# Task goal
Whatever lies between the line that holds "This screenshot has width=1360, height=641." and the final line of the records below, both included, should be repeated exactly; leave out the pictures and add nothing.

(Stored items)
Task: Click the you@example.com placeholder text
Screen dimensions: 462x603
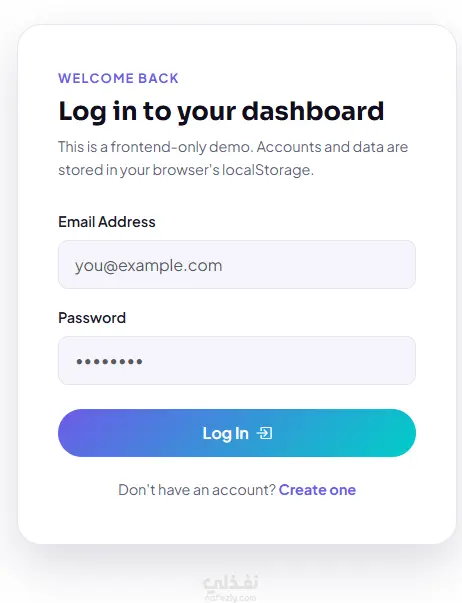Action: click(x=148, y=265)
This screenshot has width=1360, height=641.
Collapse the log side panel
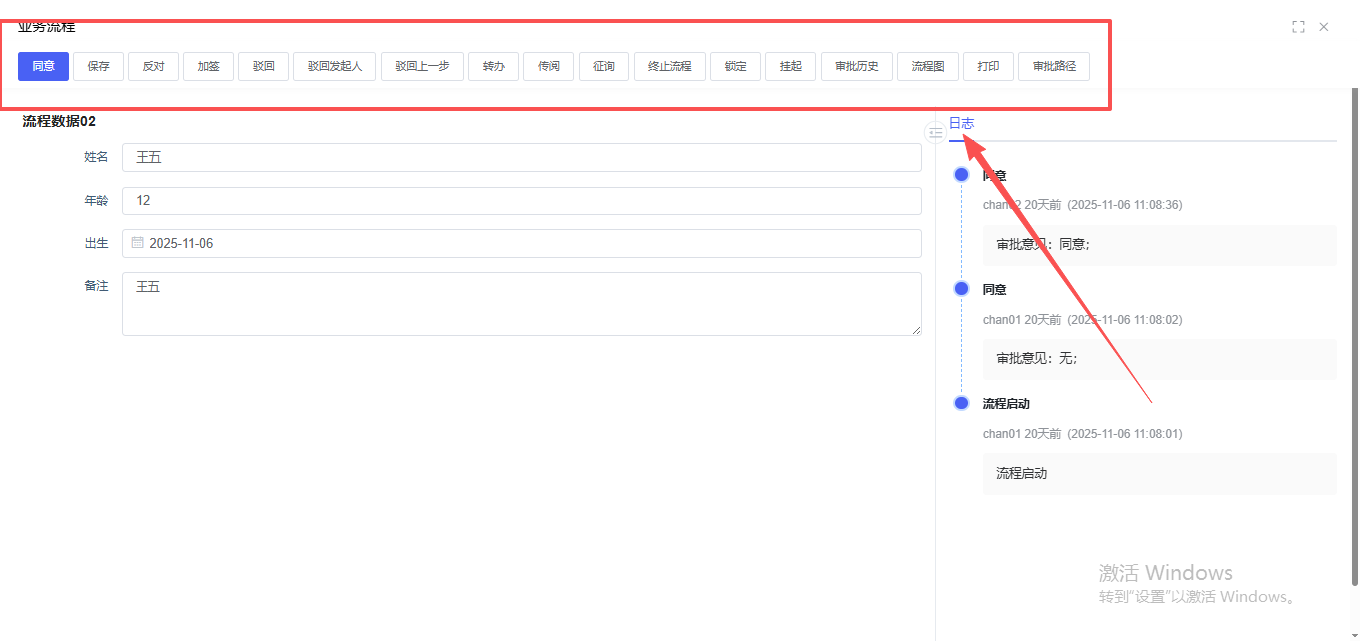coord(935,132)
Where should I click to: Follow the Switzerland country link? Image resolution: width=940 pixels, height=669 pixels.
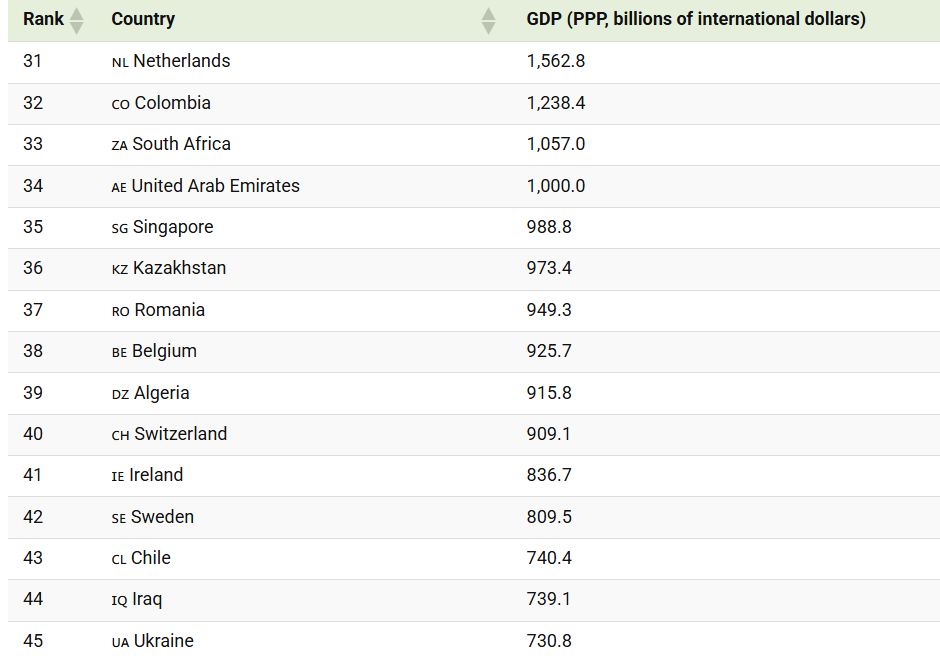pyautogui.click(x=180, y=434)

# Response to the exercise
This screenshot has width=1360, height=641.
Collapse the log side panel
coord(935,132)
Where should I click to: Follow the Switzerland country link? Image resolution: width=940 pixels, height=669 pixels.
pyautogui.click(x=180, y=434)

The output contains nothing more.